TASK GOAL — Give again exactly the lines that stretch from the one with "The image size is (1086, 564)." to the end of the data below, including both of those lines and nothing else.

PROVIDED INFORMATION —
--- START ---
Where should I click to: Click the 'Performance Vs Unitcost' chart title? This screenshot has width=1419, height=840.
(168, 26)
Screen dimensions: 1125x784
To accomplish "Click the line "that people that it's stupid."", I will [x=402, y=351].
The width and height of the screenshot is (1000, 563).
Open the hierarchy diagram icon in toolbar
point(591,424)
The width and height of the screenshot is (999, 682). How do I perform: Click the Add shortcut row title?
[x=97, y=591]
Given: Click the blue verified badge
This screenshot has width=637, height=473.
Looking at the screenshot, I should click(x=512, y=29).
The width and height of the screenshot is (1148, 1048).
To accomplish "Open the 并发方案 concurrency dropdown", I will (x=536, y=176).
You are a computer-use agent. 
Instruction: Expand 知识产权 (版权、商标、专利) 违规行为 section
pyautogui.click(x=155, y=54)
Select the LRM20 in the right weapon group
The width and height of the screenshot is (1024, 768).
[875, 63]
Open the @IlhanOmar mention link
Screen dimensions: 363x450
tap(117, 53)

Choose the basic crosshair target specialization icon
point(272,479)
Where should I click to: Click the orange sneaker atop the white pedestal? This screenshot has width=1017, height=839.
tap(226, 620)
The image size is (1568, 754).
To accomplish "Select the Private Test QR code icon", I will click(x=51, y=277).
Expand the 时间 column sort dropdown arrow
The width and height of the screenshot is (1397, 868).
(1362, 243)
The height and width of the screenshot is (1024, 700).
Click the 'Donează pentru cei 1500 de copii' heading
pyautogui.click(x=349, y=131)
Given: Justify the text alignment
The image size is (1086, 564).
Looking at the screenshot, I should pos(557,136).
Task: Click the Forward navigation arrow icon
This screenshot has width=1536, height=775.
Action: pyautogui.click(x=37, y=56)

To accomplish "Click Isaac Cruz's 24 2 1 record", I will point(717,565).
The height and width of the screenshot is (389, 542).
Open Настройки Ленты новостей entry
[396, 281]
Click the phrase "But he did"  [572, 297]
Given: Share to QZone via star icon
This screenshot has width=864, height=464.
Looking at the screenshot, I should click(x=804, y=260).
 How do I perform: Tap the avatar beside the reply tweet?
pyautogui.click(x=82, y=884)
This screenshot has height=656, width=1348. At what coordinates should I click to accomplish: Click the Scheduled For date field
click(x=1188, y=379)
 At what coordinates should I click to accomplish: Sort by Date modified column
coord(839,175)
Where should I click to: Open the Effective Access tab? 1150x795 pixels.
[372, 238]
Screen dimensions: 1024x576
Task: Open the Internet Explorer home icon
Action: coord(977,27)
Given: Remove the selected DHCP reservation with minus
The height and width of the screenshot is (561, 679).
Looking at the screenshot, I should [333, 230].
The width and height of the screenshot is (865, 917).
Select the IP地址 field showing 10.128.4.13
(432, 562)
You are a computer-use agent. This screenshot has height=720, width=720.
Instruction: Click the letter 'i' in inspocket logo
--- END ---
SOLUTION —
The image size is (1086, 564).
Looking at the screenshot, I should pos(557,136).
Task: Click the Forward navigation arrow icon
This screenshot has width=1536, height=775.
Action: pyautogui.click(x=37, y=56)

To accomplish "Click Isaac Cruz's 24 2 1 record", I will point(717,565).
The height and width of the screenshot is (389, 542).
Open Настройки Ленты новостей entry
[396, 281]
Click the phrase "But he did"  [572, 297]
Given: Share to QZone via star icon
This screenshot has width=864, height=464.
Looking at the screenshot, I should click(x=804, y=260).
 How do I perform: Tap the avatar beside the reply tweet?
pyautogui.click(x=82, y=884)
This screenshot has height=656, width=1348. At what coordinates should I click to accomplish: Click the Scheduled For date field
click(x=1188, y=379)
 At what coordinates should I click to accomplish: Sort by Date modified column
coord(839,175)
Where should I click to: Open the Effective Access tab? 1150x795 pixels.
[372, 238]
Screen dimensions: 1024x576
Task: Open the Internet Explorer home icon
Action: coord(977,27)
Given: Remove the selected DHCP reservation with minus
The height and width of the screenshot is (561, 679).
Looking at the screenshot, I should [333, 230].
The width and height of the screenshot is (865, 917).
Select the IP地址 field showing 10.128.4.13
(432, 562)
You are a computer-use agent. This screenshot has height=720, width=720.
Instruction: Click the letter 'i' in inspocket logo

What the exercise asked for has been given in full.